::: Dataset excerpts :::

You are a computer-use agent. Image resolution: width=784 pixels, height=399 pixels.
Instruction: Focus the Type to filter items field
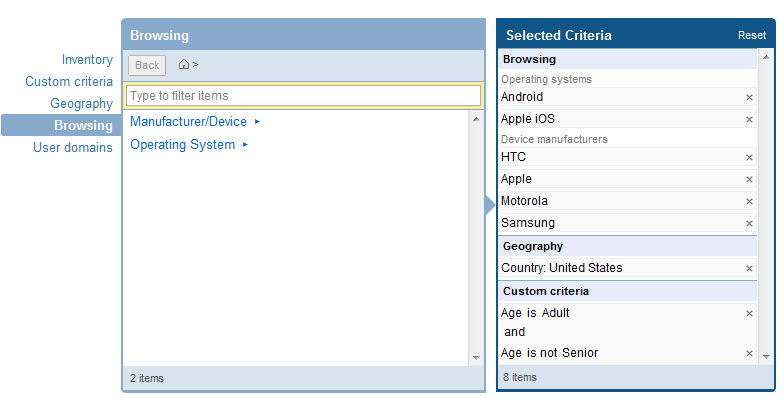(303, 96)
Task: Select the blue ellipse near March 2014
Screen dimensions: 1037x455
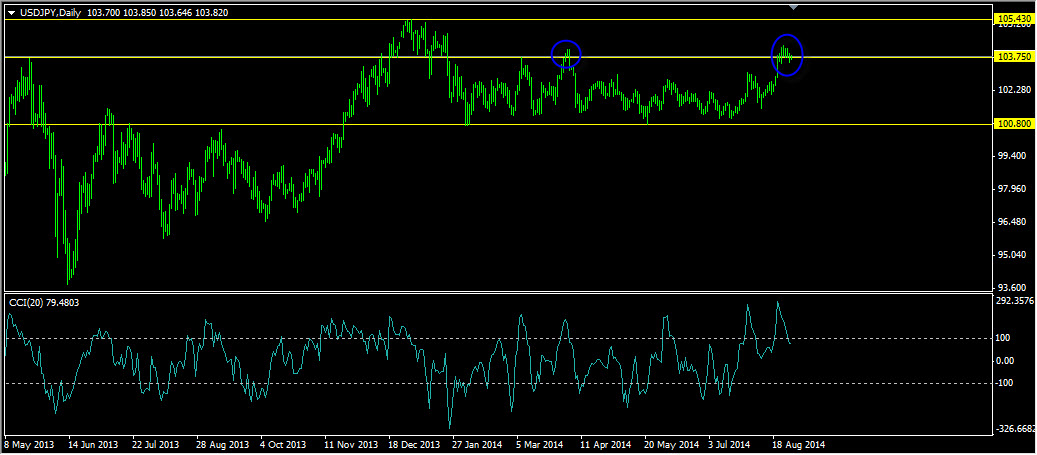Action: click(566, 55)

:::

Rewrite the lines of the records above as a JSON list of strings, with one string per line and blank lines left out. Leave the pictures out of your answer.

[
  "You are a computer-use agent. Image resolution: width=784 pixels, height=399 pixels.",
  "Instruction: Focus the Type to filter items field",
  "(303, 96)",
  "Task: Select the blue ellipse near March 2014",
  "Screen dimensions: 1037x455",
  "Action: click(566, 55)"
]